Create a Custom Sink
In the Custom Sources and Sinks section of our Sources and Sinks programming guide we have seen some basic examples of user-defined sources and sinks. Let us now examine more examples which cover some of the trickier aspects of writing our own sinks.
Step 1. Define a Sink
Let’s write a sink that functions like a file logger. You set it up
with a filename and it will write one line for each input it gets into
that file. The lines will be composed of a timestamp and then the
toString()
form of whatever input object produced the line.
Here’s a sample:
1583309377078,SimpleEvent(timestamp=10:09:37.000, sequence=2900)

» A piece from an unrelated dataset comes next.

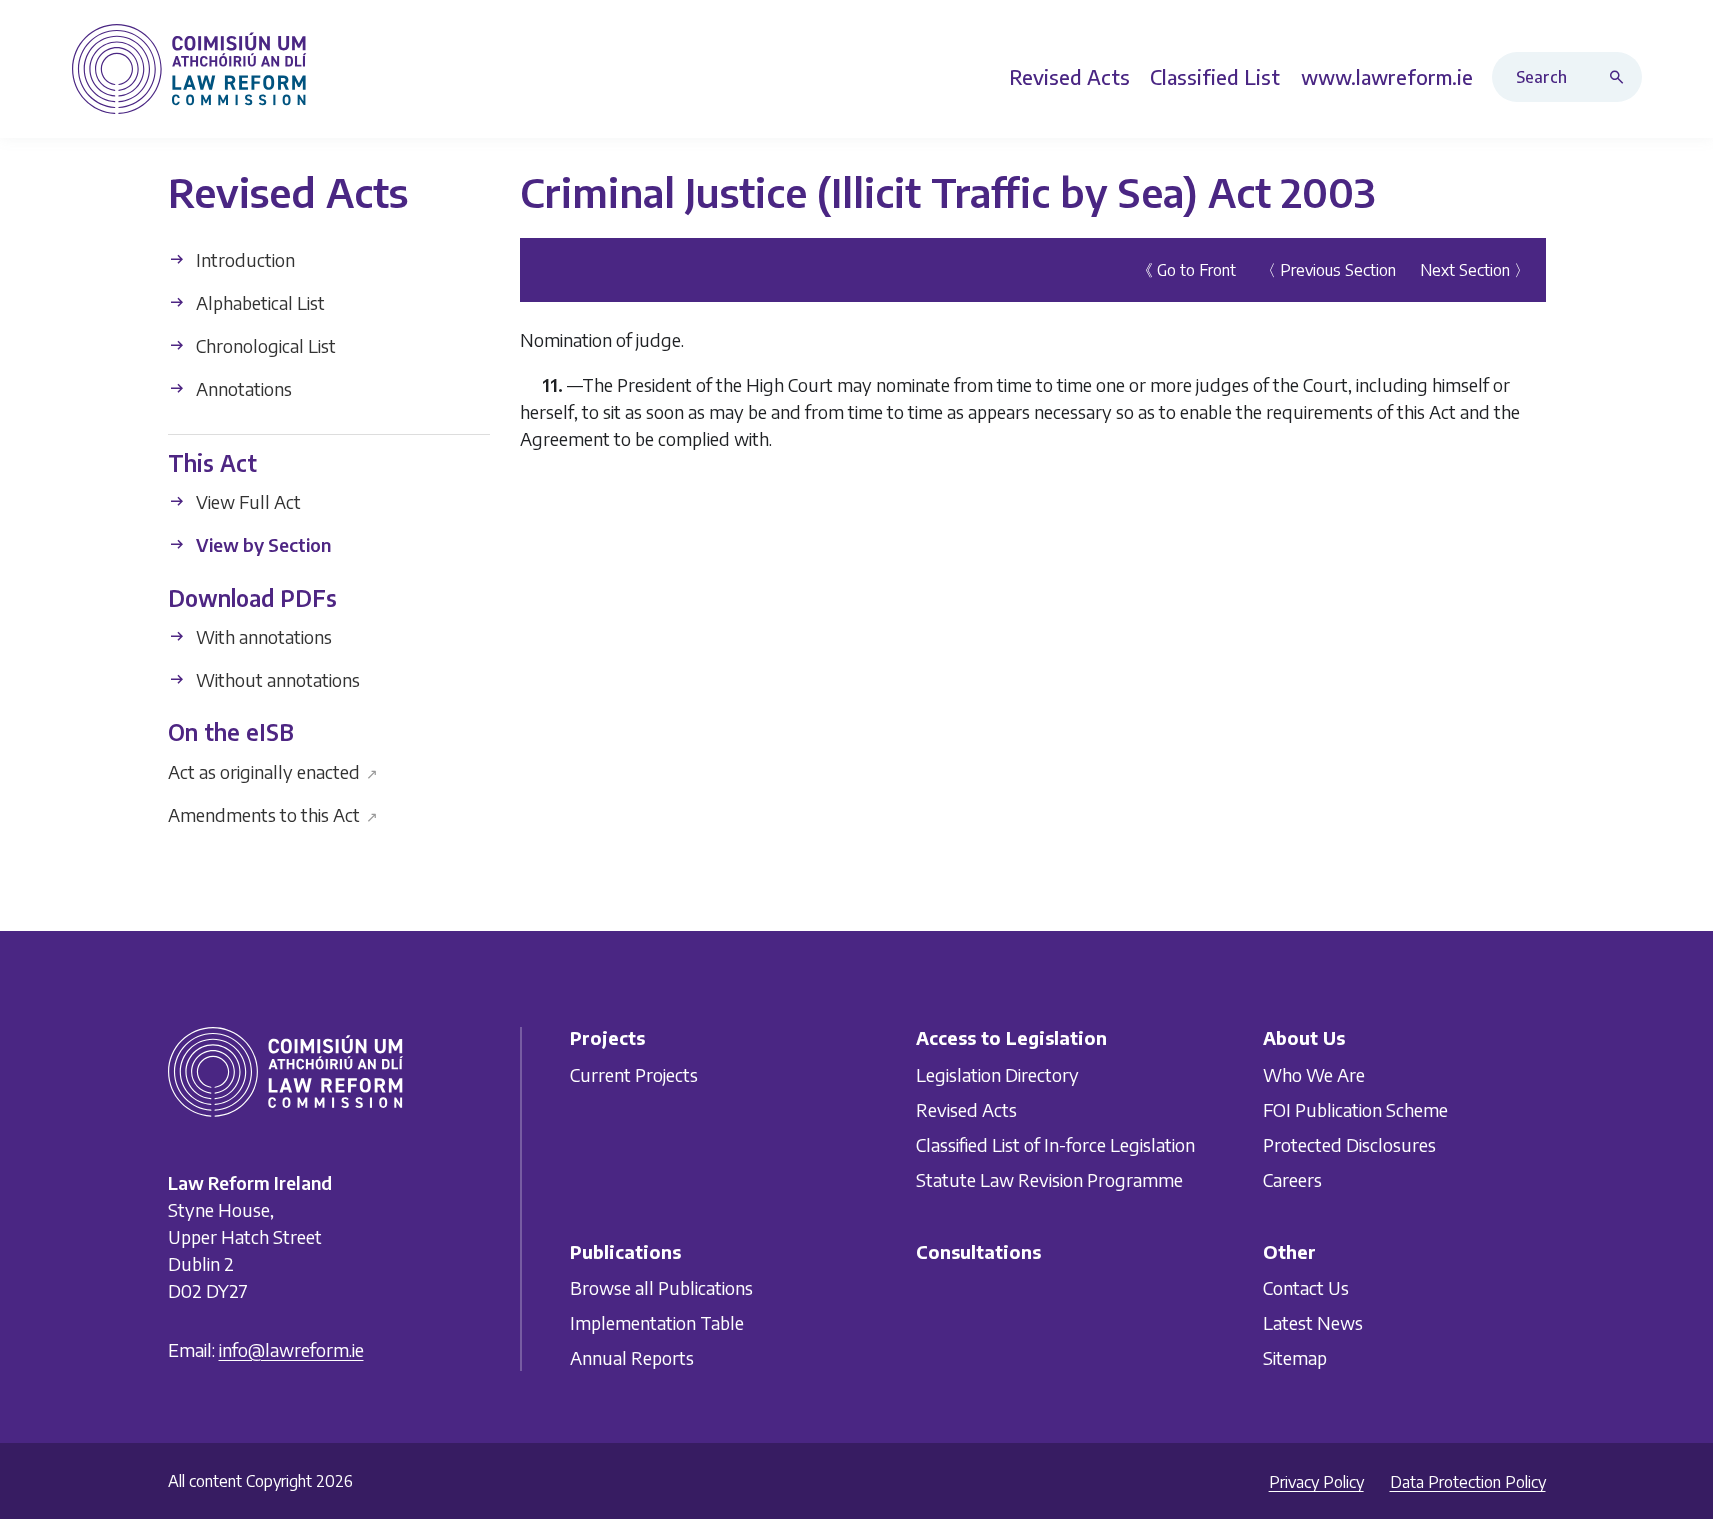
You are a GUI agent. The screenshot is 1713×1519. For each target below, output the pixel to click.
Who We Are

1583309377177,SimpleEvent(timestamp=10:09:37.100, sequence=2901)
1583309377277,SimpleEvent(timestamp=10:09:37.200, sequence=2902)
1583309377376,SimpleEvent(timestamp=10:09:37.300, sequence=2903)
The definition of such a sink could be like this:
class Sinks {
static Sink<Object> buildLogSink() {
return SinkBuilder.sinkBuilder(
"log-sink", pctx -> new PrintWriter("data." + pctx.globalProcessorIndex() + ".csv"))
.receiveFn((writer, item) -> {
writer.println(String.format("%d,%s", System.currentTimeMillis(), item.toString()));
writer.flush();
})
.destroyFn(writer -> writer.close())
.build();
}
}
Using it in a pipeline happens just as with built-in sinks:
Pipeline p = Pipeline.create();
p.readFrom(TestSources.itemStream(10))
.withoutTimestamps()
.writeTo(Sinks.buildLogSink());
Step 2. Add Batching
Our sink uses a PrintWriter
which has internal buffering we could use
to make it more efficient. Hazelcast allows us to make buffering a first-class
concern and deal with it explicitly by taking an optional flushFn
which it will call at regular intervals.
To apply this to our example we need to update our sink definition like this:
SinkBuilder.sinkBuilder(
"log-sink", pctx -> new PrintWriter("data." + pctx.globalProcessorIndex() + ".csv"))
.receiveFn((writer, item) -> {
writer.println(String.format("%d,%s", System.currentTimeMillis(), item.toString()));
})
.flushFn(writer -> writer.flush())
.destroyFn(writer -> writer.close())
.build();
Step 3. Increase Parallelism
Hazelcast builds the sink to be distributed by default: each member of the Hazelcast
cluster has a processor running it. You can configure how many parallel
processors there are on each member (the local parallelism) by
calling SinkBuilder.preferredLocalParallelism()
. By default, there will
be one processor per member.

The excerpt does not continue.